Let $R$ be any discrete valuation ring over $\mathbb{C}$ with its fraction field $K$, and $f:\operatorname{Spec}K \rightarrow Y$ is given.
I'm trying to prove the following Lemma, but I have a problem.
There exists an integral extension $R\subset R'$, where $R'$ is another discrete valuation ring over $\mathbb{C}$ with fraction field $K'$, and a morphsim $g: \operatorname{Spec}K' \rightarrow X$ of $\mathbb{C}$-schemes, such that
the following diagram commutes:
$\require{AMScd}$
\begin{CD}
\operatorname {Spec}K' @>\displaystyle g>> X\\
@V \displaystyle V V\ @VV
\displaystyle{F} V\\
\operatorname {Spec}K@>>\displaystyle f> Y
\end{CD}
My try :
Let $p\in Y$ be the image of $f$. Since $F$ is surjective, there is a $p'\in X$ such that $F(p')=p$. Take the integral closure of $\mathcal{O}_{p'}$. By localizing it at a maximal ideal, I get a DVR $R'$ which dominates $\mathcal{O}_{p'}$.
But I don't think this is an integral extension of $R$ in general, and I'm stuck.
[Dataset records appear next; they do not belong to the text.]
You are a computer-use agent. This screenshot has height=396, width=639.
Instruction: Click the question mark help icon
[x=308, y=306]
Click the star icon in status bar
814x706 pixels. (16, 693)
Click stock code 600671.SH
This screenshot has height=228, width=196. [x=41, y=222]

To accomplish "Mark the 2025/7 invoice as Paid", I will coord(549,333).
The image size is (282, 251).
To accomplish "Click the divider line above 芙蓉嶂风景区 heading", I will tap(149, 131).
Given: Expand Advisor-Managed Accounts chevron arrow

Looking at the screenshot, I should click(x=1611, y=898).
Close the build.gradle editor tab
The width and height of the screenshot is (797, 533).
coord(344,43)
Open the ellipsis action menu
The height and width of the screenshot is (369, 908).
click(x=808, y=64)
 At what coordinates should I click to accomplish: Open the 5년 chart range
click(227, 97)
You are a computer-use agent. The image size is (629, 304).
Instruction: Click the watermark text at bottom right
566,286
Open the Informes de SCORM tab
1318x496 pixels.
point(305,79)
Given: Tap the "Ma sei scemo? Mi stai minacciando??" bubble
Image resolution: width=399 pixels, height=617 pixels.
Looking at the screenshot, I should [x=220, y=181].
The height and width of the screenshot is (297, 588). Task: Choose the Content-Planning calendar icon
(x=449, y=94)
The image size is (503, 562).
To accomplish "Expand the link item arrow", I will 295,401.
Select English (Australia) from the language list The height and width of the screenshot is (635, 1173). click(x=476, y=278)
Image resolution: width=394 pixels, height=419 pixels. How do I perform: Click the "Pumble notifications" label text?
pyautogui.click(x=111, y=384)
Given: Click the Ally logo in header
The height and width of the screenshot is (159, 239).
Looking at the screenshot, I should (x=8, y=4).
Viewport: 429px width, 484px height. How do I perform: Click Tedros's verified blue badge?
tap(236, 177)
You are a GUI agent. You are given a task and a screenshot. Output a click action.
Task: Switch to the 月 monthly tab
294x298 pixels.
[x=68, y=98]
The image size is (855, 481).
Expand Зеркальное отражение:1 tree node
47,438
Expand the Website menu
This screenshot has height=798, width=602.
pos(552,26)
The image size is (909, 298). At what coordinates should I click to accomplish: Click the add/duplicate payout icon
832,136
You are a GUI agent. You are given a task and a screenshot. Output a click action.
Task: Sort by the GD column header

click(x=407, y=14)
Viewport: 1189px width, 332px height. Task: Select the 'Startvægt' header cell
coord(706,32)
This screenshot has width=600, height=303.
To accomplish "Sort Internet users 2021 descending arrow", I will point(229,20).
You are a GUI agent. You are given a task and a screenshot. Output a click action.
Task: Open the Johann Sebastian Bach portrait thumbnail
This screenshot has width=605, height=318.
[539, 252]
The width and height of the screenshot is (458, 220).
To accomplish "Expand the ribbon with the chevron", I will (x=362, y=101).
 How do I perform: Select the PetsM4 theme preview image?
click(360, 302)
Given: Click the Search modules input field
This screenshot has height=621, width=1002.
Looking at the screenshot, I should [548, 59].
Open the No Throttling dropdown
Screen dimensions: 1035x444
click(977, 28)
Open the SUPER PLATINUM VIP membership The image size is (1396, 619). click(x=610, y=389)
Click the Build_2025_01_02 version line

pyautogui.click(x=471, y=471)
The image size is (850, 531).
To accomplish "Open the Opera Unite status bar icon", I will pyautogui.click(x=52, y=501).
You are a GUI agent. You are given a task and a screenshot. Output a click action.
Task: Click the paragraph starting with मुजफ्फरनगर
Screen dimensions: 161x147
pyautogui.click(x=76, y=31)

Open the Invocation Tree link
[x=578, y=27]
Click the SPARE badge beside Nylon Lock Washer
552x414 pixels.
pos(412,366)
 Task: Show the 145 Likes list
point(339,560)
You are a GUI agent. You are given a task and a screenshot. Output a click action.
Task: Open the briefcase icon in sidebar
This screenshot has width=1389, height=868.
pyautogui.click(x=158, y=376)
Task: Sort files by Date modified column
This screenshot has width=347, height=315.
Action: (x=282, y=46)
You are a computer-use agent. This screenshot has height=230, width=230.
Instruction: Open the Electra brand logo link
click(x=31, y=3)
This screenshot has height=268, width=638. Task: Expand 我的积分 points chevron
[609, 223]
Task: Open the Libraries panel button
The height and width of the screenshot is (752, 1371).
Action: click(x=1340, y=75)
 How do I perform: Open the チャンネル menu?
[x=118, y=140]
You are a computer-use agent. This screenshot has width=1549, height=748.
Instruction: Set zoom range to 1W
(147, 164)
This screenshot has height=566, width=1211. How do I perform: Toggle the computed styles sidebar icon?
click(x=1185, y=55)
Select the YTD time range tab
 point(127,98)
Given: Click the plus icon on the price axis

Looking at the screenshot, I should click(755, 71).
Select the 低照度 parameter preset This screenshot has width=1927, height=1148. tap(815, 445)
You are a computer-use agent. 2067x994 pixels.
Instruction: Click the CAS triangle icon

Any advice and comments are applicated. Thanks in advance.
Best Answer
I’m afraid that this statement is false. Consider the case $X=Y=\mathrm{Spec}\,\mathbb{C}(T)$ and $K=\mathbb{C}(T)$, $f$ is the identity, $R$ is the ring of rational fractions defined at $1$, and $X \rightarrow Y$ is $f \in \mathbb{C}(T) \rightarrow f(T^2)$.
If there were $R’$, $K’$ as claimed, then the intersection of $R’$ and $K(X)$ yields a DVR $R’’ \subset \mathbb{C}(T)$ integral over $R$ (beware the embeddings though). But $R’’$ is normal, so $R’’$ is the integral closure in $\mathbb{C}(T)$ of the ring of fractions $f(T^2)$ with $f(T)$ defined at $1$.
But said integral closure is the ring of fractions defined at $1$ and $-1$, which isn’t local. Indeed, if there are polynomials $a_0,\ldots,a_n$ with $a_n(1) \neq 0$ satisfying $\sum_{k=0}^n{a_k(T^2)f^k(T)}=0$, where $f$ is a rational fraction, then the denominator of $f$ divides $a_n(T^2)$ so vanishes neither at $-1$ nor at $1$.